When Joe Biden said that Barack Obama would likely be confronted with some sort of international crisis within months of assuming office it was widely treated as a gaffe, but it more closely resembled the usual statement the political class regards as a gaffe: an inadvertent piece of truth most people in the ruling class would rather didn't get out. Of course Obama would be challeneged. McCain would have been too.
Few expected, however, that reminders of the messiness of the world outside our borders would come so quickly, long before he even took office, with Russia announcing it would plant some missiles near Poland if the U.S. went ahead with putting anti-missile defenses in Poland and the Czech Republic, Afghan puppet Hamid Karzai trying to break his strings by protesting about the U.S. bombing weddings (the nerve!) and North Korea releasing photos purporting to show that Kim Jong-Il is really alive and well.

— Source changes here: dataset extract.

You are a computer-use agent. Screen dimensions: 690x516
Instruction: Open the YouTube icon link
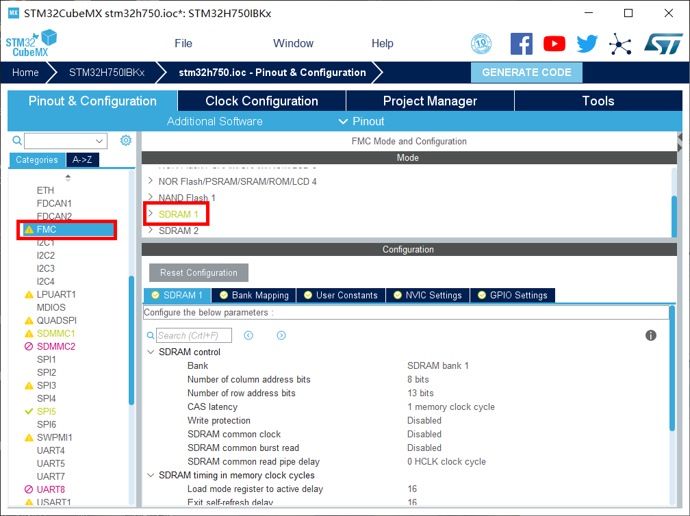click(x=554, y=44)
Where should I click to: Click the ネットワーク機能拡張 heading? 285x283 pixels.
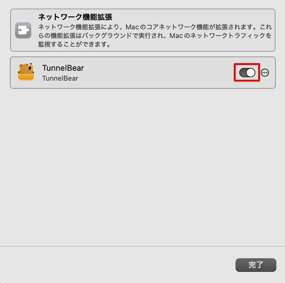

Heaven knows what will be in the cards when he actually takes office.
OK, those aren't really major crises, and they're not Obama's to deal with yet. But one dubts that the timing was strictly coincidental. Here's the Register's editorial today on some of the things we already knew the new president would have to face: two wars, a financial crisis, a Democratic Congress eager to tax and regulate, and other aftermaths of the years of a dysfunctional administration. He may have little choice but to have a modest agenda and govern "from the center," whatever that means.